The Football League has signed the government’s Sport Charter to tackle homophobia and transphobia on behalf of its 72 member clubs.
The charter commits Football League clubs to challenge discrimination and tackle the issue of homophobia and transphobia both on and off the field.
Clubs will strike to make football a welcome place for everyone whether they are playing, working, volunteering or attending a match as a fan.
The Football League clubs will ensure everyone participating in our game has a voice to challenge unacceptable behaviour.
With Championship, League One and League Two clubs joining the campaign, it now means that all 92 professional clubs in domestic football have committed to supporting the charter.
The official signing of the charter was announced with home secretary Theresa May MP at half-time during this year’s Carling Cup final between Cardiff and Liverpool. She was joined by Football League board members Keith Lamb (non-executive director, Middlesbrough), Lorraine Rogers (director, Tranmere) and chairman Greg Clarke.

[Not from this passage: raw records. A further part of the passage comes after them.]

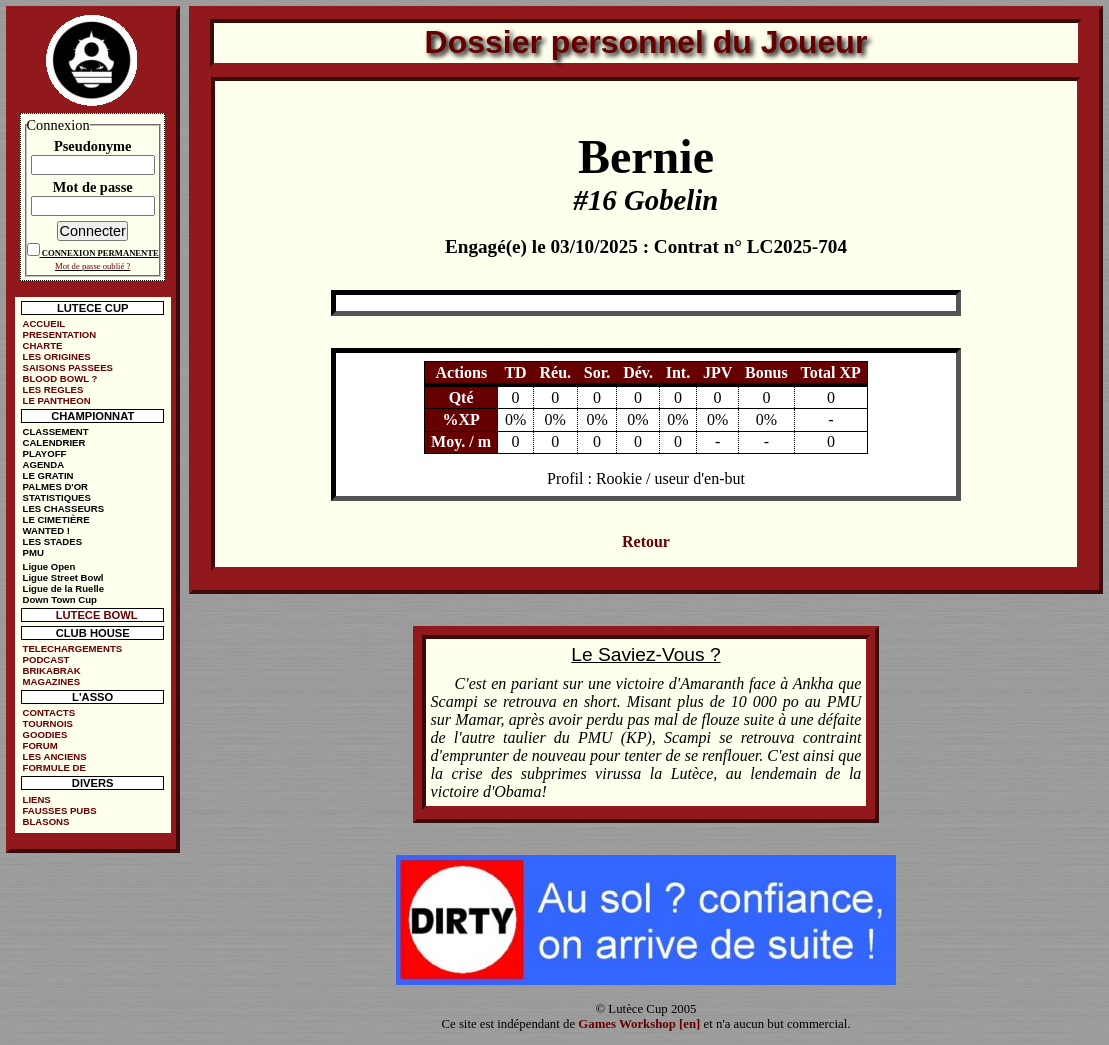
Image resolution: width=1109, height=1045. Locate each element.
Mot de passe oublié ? (92, 266)
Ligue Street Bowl (63, 577)
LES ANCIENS (55, 756)
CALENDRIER (54, 442)
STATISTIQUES (57, 497)
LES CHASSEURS (64, 508)
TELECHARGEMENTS (73, 648)
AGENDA (44, 464)
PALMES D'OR (56, 486)
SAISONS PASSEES (68, 367)
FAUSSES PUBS (60, 810)
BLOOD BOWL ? (60, 378)
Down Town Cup (60, 599)
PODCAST (46, 659)
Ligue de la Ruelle (64, 588)
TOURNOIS (48, 723)
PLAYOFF (45, 453)
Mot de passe (93, 187)
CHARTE (43, 345)
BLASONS (46, 821)
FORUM (40, 745)
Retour (646, 541)
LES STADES (53, 541)
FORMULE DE (54, 767)
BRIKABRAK (52, 670)
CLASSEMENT (56, 431)
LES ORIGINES (57, 356)
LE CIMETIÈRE (56, 519)
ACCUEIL (44, 323)
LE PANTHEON (57, 400)
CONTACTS (49, 712)
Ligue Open (49, 566)
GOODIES (45, 734)
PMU (33, 552)
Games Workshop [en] (639, 1024)
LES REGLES (53, 389)
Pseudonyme (93, 146)
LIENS (37, 799)
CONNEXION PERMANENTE (100, 253)
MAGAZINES (52, 681)
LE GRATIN (48, 475)
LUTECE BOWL (97, 615)
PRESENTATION (60, 334)
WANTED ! (46, 530)
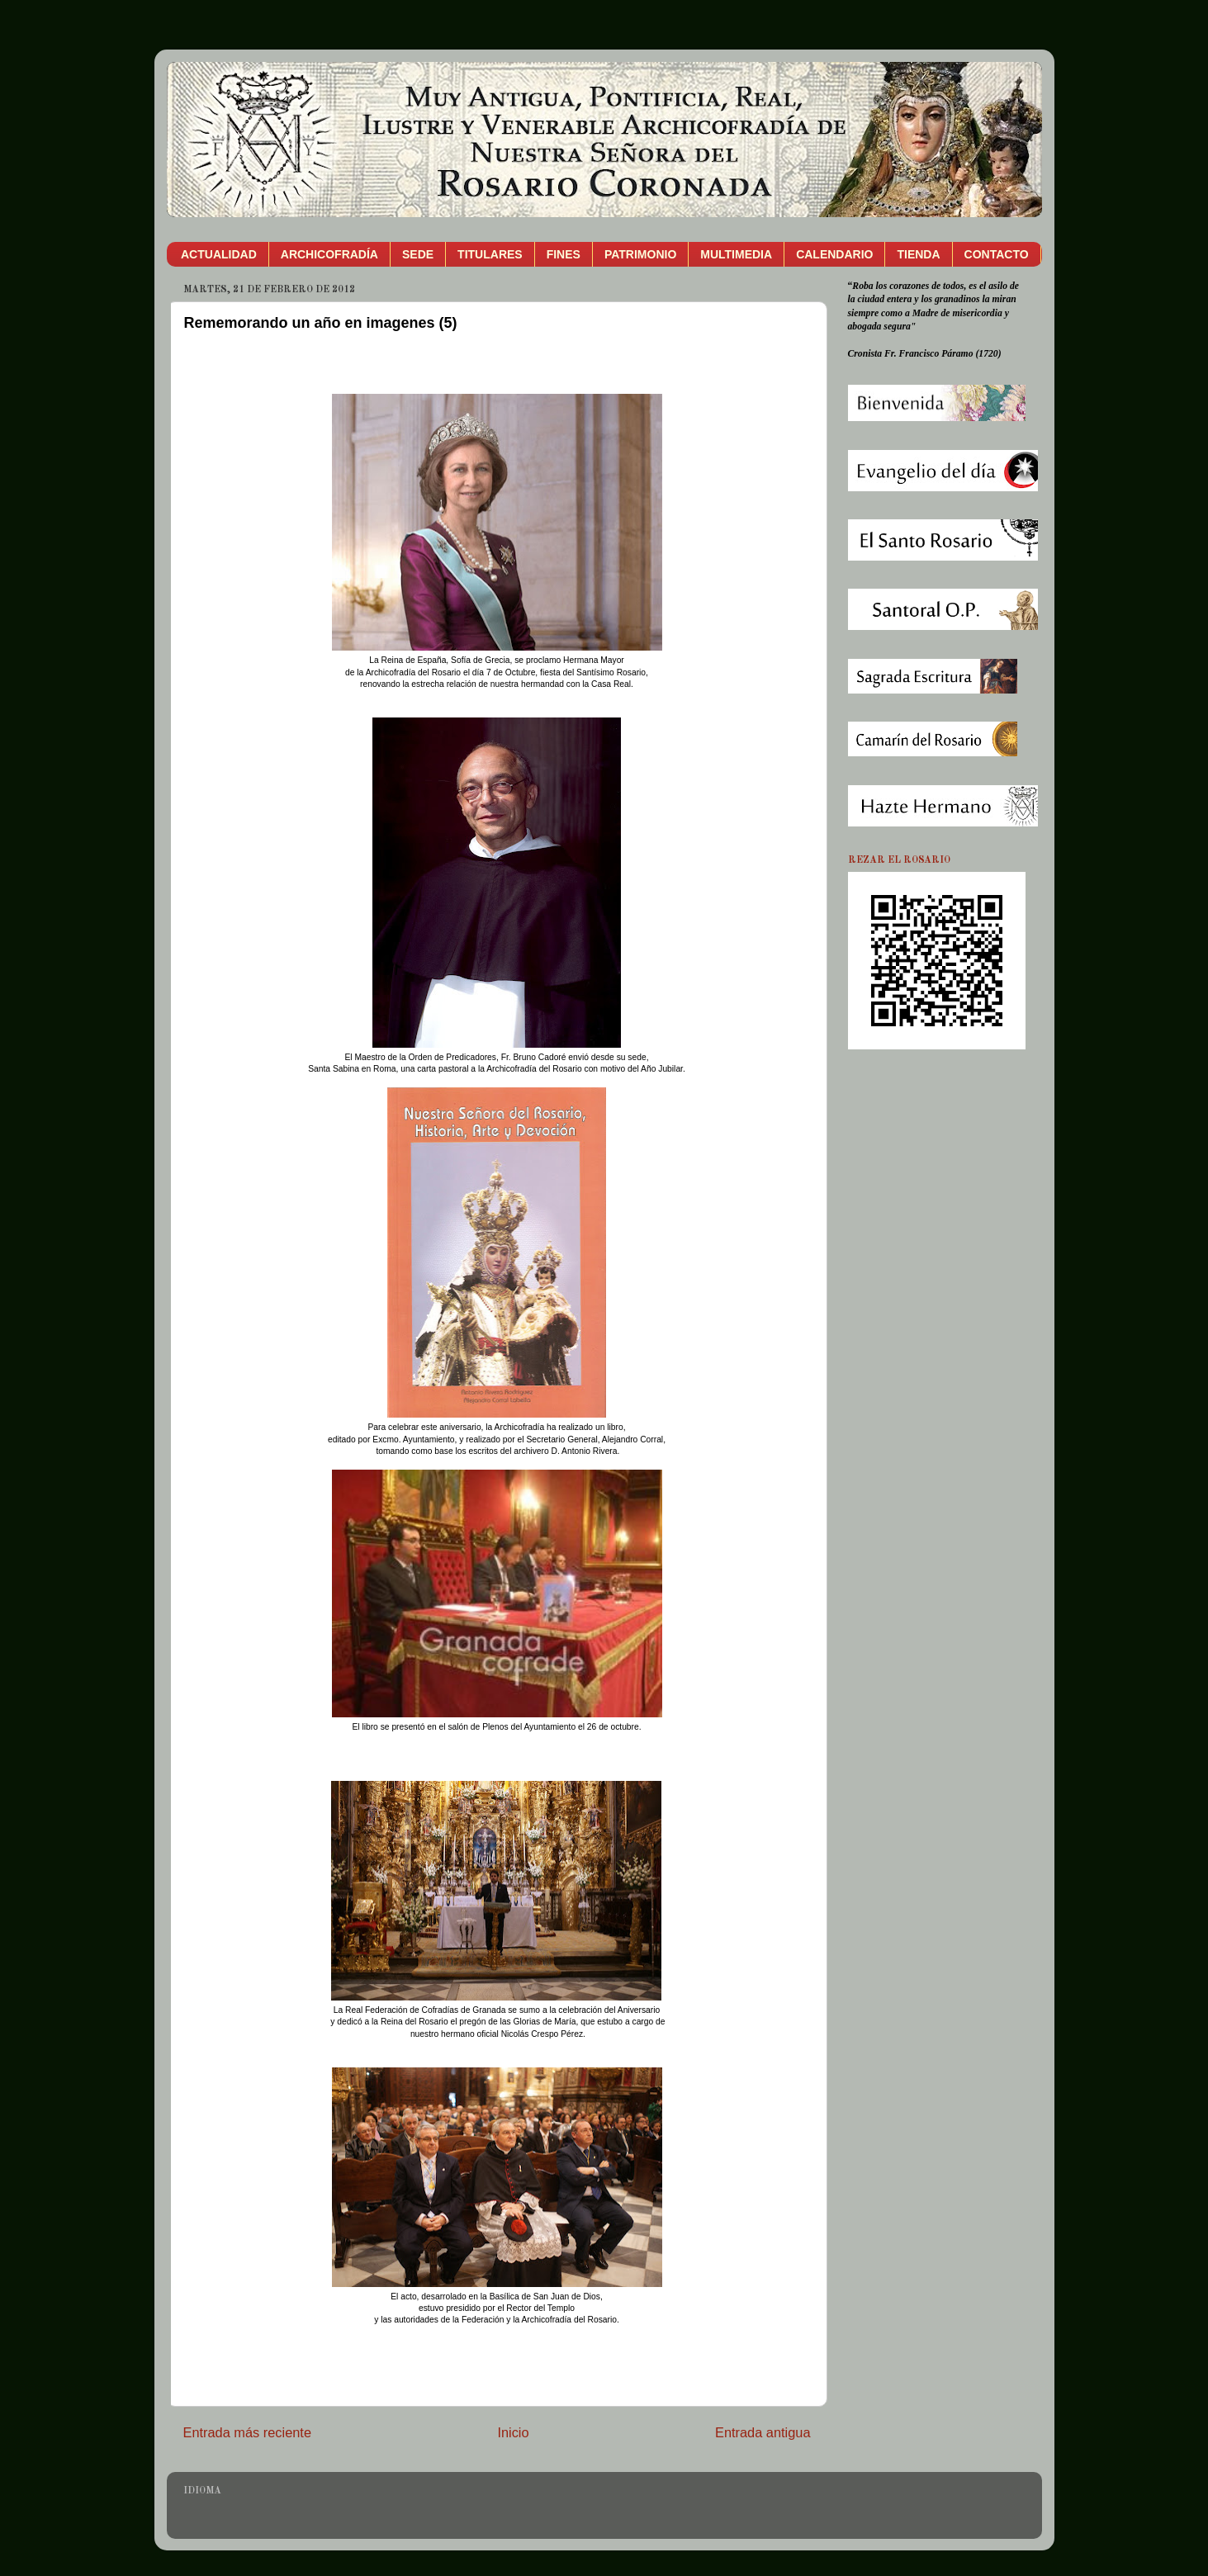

Clarke said: “I’m delighted that Football League clubs are at the heart of local communities across the country and football has the power to change behaviour within our society.
“Everybody should be able to play, watch and enjoy sport regardless of their background. The Football League and our clubs will continue to play our part in promoting equality and diversity in English and Welsh football.”
May added: “Football has a hugely important part to play in stamping out discrimination and intolerance. That’s why I’m so pleased The Football League – the largest league of professional clubs in Europe – has signed the government’s Sports Charter on behalf of all its clubs.
“We now have all 92 professional league teams signed up. This means our campaign to tackle homophobia and transphobia will reach even more communities and spread the message that playing and watching the beautiful game should be open to everyone.”